In light of all that's been happening in Nazarene-world this week, it sure struck me as particularly beautiful in the reverse - as a means of explaining God's love for us, for all creation.
So often we think of God as this unmoved mover, to use the old philosophical phrase - God knows all, sees all, does all, with a sort of dispassionate fervor. We are prone to ascribe such a thorough immutability to God, God becomes almost impersonal.
We can go on and on about not putting God through the analytical lens of human self-understanding - which is a good critique and all - but it doesn't really ring true for me. If God knows us without mystery, there is no love. Love requires connection and not just superficial connections, not just good will or cursory relationship. Love requires a necessary attachment, a placing of one's own future in the hands of another - maybe not completely, but in some irrevocable manner. Love has to do this.
I believe God gives choice, that God has no choice but to give choice, real choice, not some fake, "I know what you're going to do before you do it," theological circus act. Love requires that sort of respect. Now I'm not saying we can control God, but we can affect God. We have to. Or God isn't really love and thus not really God.
I don't want to implicate Brian Zahnd in all this. I don't know how he'd respond to this notion - certainly with an open mind, but perhaps not an agreeable one.
At the same time, this quote, which he seems to like a lot, leads in precisely this direction. God knows human beings as well and as intimately as divinely possible - at the same time, we retain mystery. I believe that. I think I have to. If not, we're mere pawns in a cosmic manipulation; as Woody tells Buzz, "[We're] a child's play thing!"
The philosophers of old would tell us God is that than which nothing greater can be conceived. I can't think of a greater thing than God loving us enough to let us be free, loving us enough to spend an eternity loving us, if that what it takes for us to understand such love. And I do think it requires mystery.
I fret and complain and metaphorically pull out my hair over my complete inability to understand my wife (she does all that and more concerning me, as well). Just when you think you know a person... That's mystery. That's love. If we knew even the best person completely, fully, thoroughly, without mystery, they would become nothing more than an avenue for selfish indulgence - a play thing.
And if that's our lot - God all the more.
No. Love is something different. It has to be - and not just for us lowly humans, for all who are or express love.
God is love because while I believe absolutely that God holds the future, I don't believe God knows exactly how it will play out. That is profound, and beautiful, and lovely. And, to me at least, it just makes sense.
Tom Oord didn't teach me this (although I have to give him full credit for the traditional philosophical arguments utilized above). He didn't introduce it to me. He didn't tell me it was a good idea. I came upon this notion, in part, on my own. Other writers helped flesh the notion out a bit - great thanks to Greg Boyd there. I wrestled with it for a while and, at some point, became aware Tom Oord thought things like this weren't entirely crazy ideas.

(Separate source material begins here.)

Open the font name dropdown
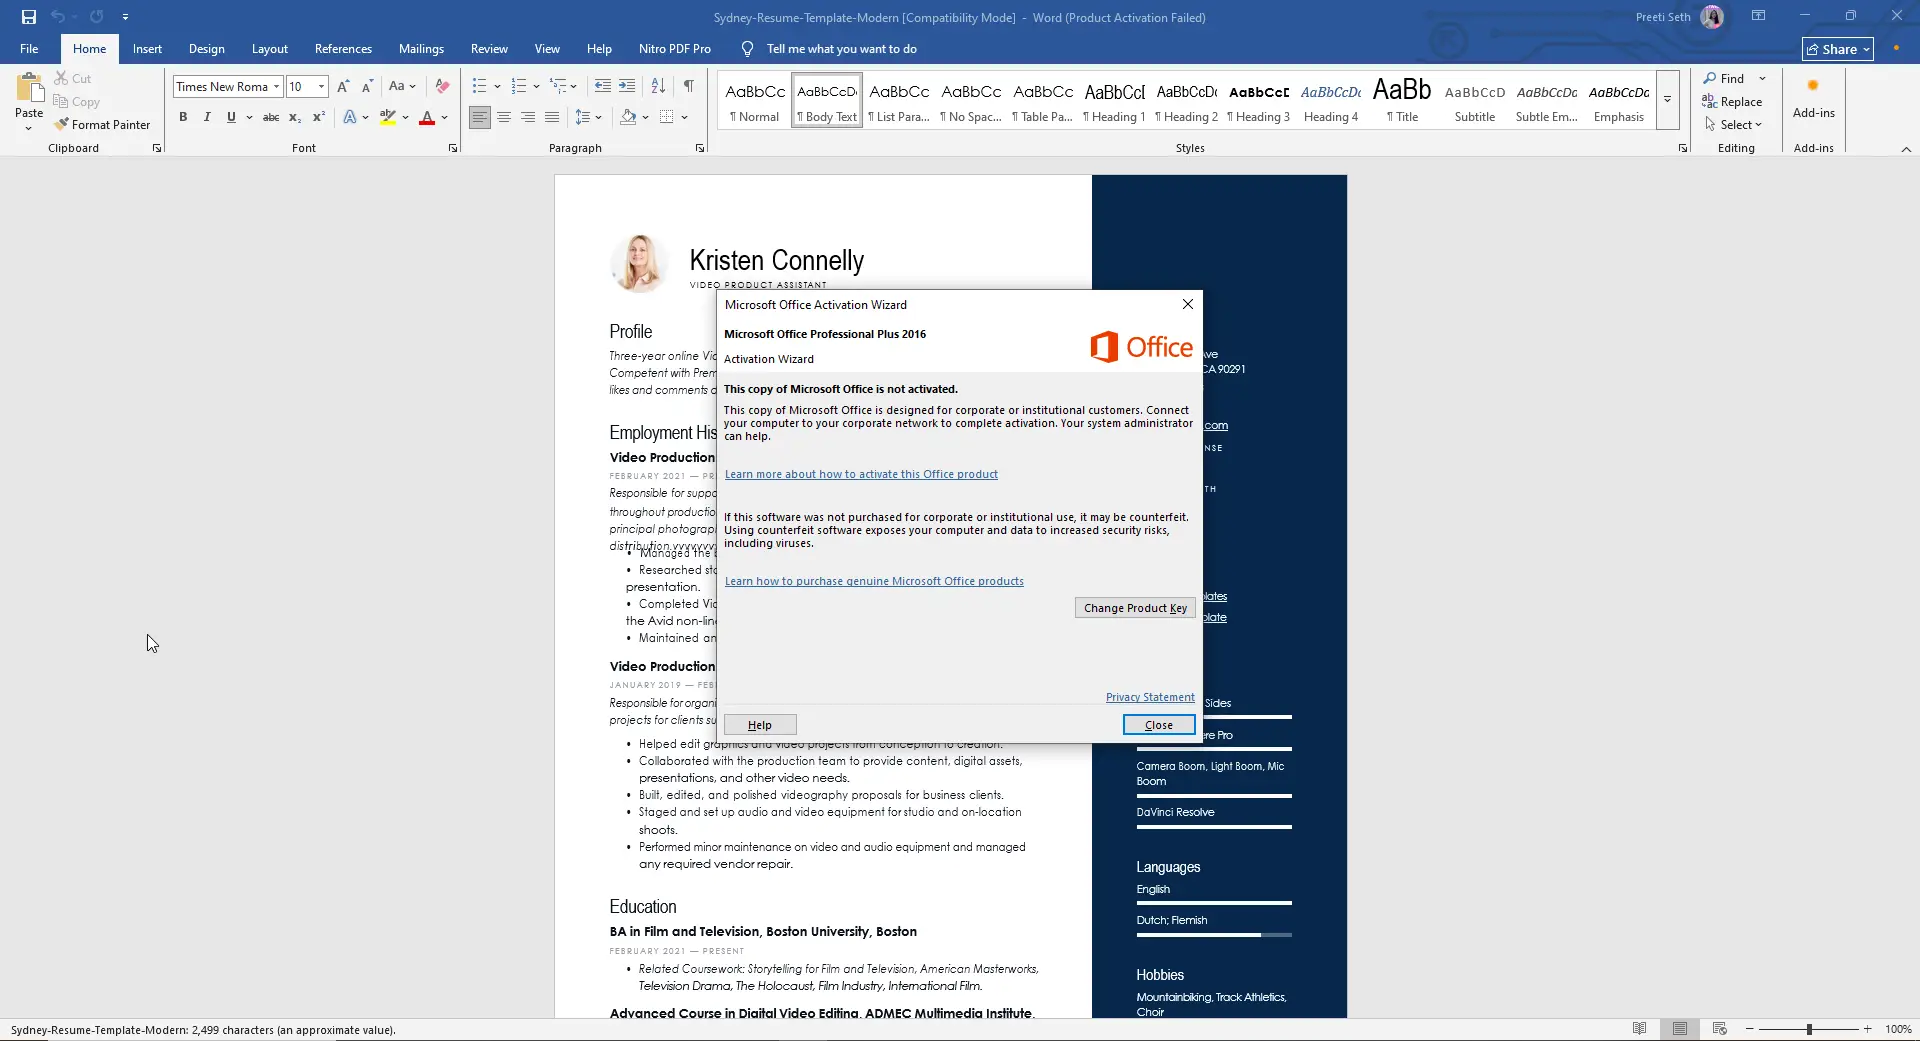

It helped alleviate some fear that I was going off the deep end or maybe moving away from the Nazarene foundation I so love.
It's certainly given new life and fresh excitement to the mystery of God and my passion for following Jesus Christ. Looking at things, even big, important things, from a different perspective does wonders for expelling fear and expanding horizons. I don't have much room or reason to doubt God anymore. I may doubt my perception of God, but that just adds to the mystery. Unboxing a once tame God is a good thing, even if it makes life and theology a bit messy. It's freeing, even if it's also daunting. It's not scary, though, despite it's mystery, because God, and this world God created, is just full of love.
1 comment:
As you know, there are multiple occasions in Scripture that support the ideas you've expressed here about there being some mystery in the relationship God has with us. If not, then why does God come down to investigate to see if the sin of Sodom and Gomorrah is as bad as he's heard? Why would God test Abraham and then say, "Now I know that you fear God, because..."? Why would God tell Samuel, "I regret that I have made Saul king..."? And the list goes on and on.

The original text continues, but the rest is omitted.